◆ **EXERCISE BRIEF**
Looking at the entries, how many lines hold the word "agent"? State the number by itself.

◆ **INPUT**

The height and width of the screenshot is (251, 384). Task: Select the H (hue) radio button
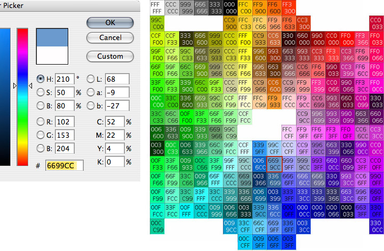[41, 79]
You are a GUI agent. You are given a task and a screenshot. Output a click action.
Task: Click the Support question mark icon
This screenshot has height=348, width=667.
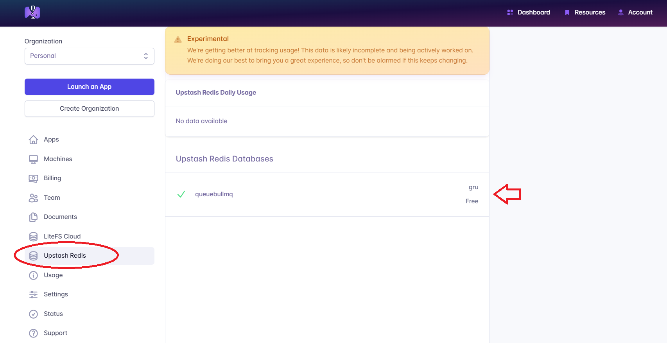(x=34, y=333)
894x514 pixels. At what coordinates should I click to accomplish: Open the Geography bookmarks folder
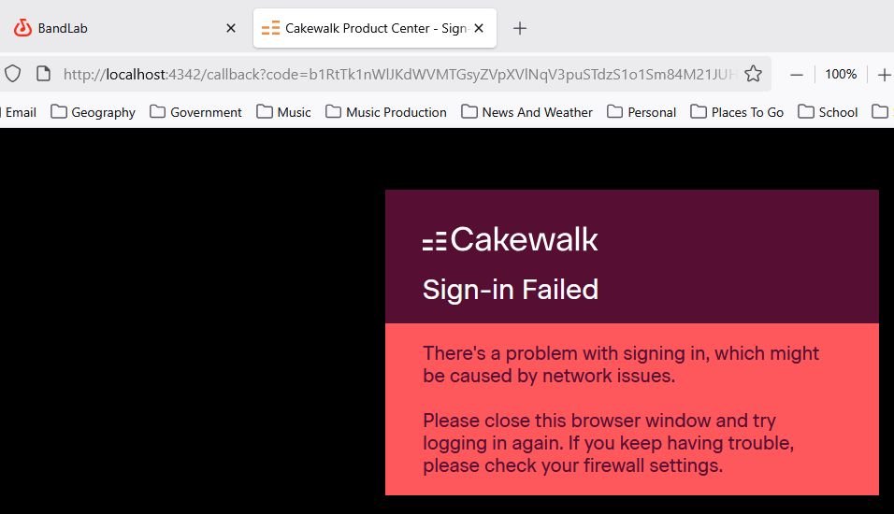click(93, 112)
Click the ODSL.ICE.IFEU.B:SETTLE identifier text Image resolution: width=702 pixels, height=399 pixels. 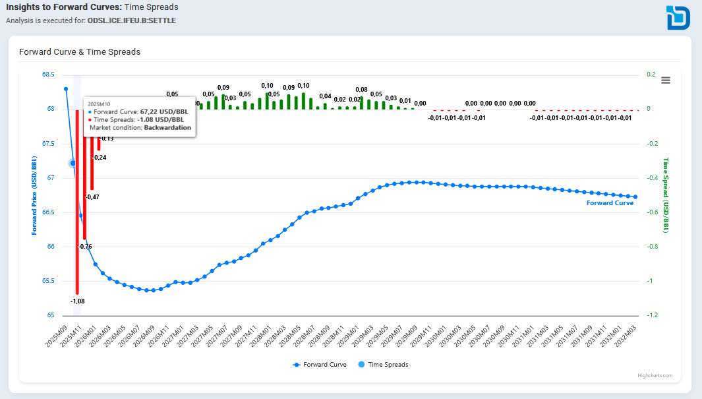click(132, 20)
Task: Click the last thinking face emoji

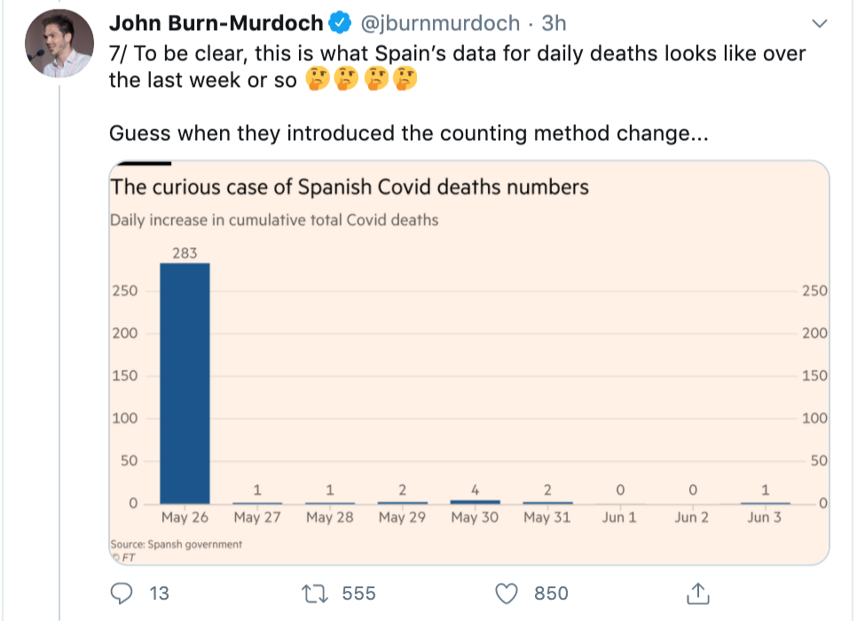Action: point(406,82)
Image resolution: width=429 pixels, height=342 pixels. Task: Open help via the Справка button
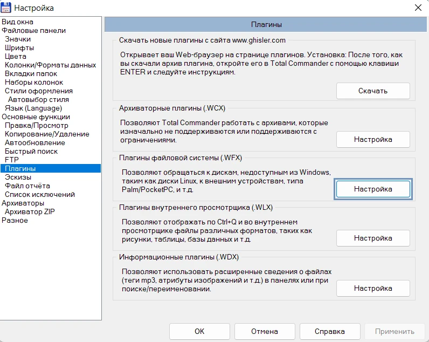pyautogui.click(x=330, y=331)
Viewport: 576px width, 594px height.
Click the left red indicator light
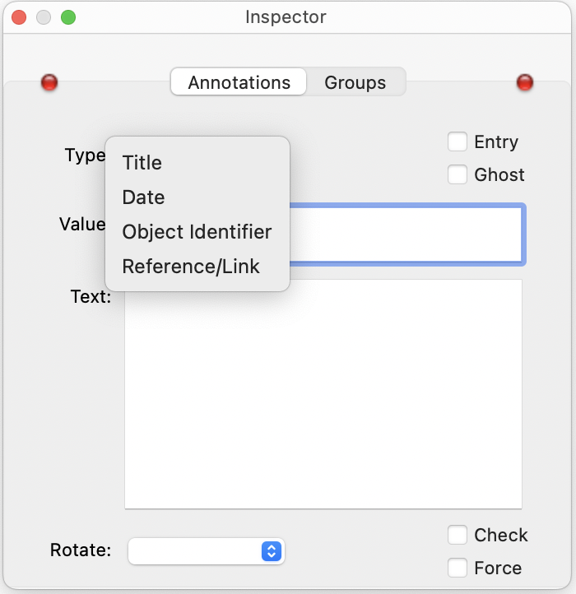point(49,82)
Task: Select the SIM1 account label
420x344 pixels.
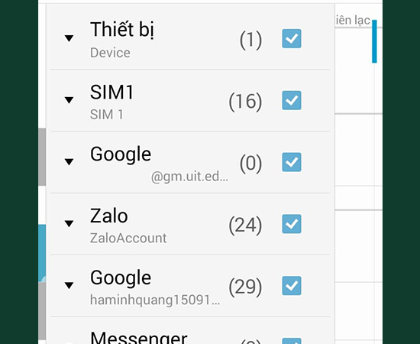Action: [111, 92]
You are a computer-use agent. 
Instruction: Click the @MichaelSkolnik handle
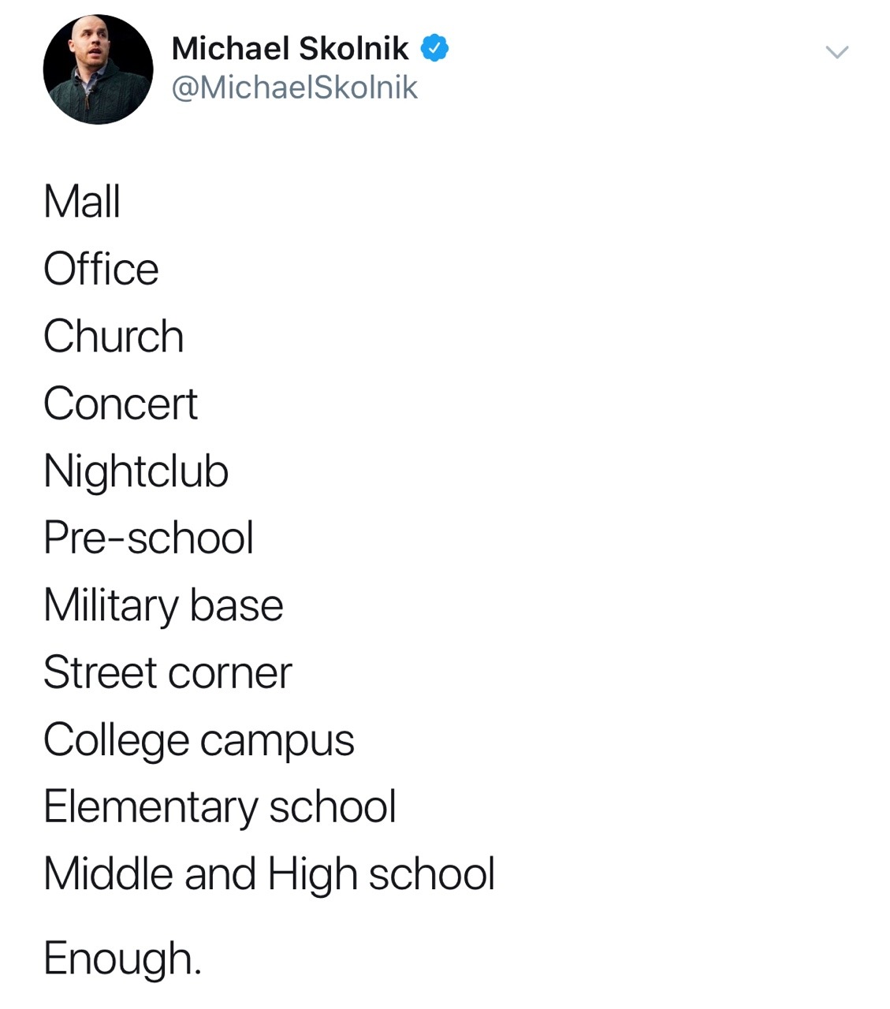[294, 87]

◆ **TASK SOLUTION**
2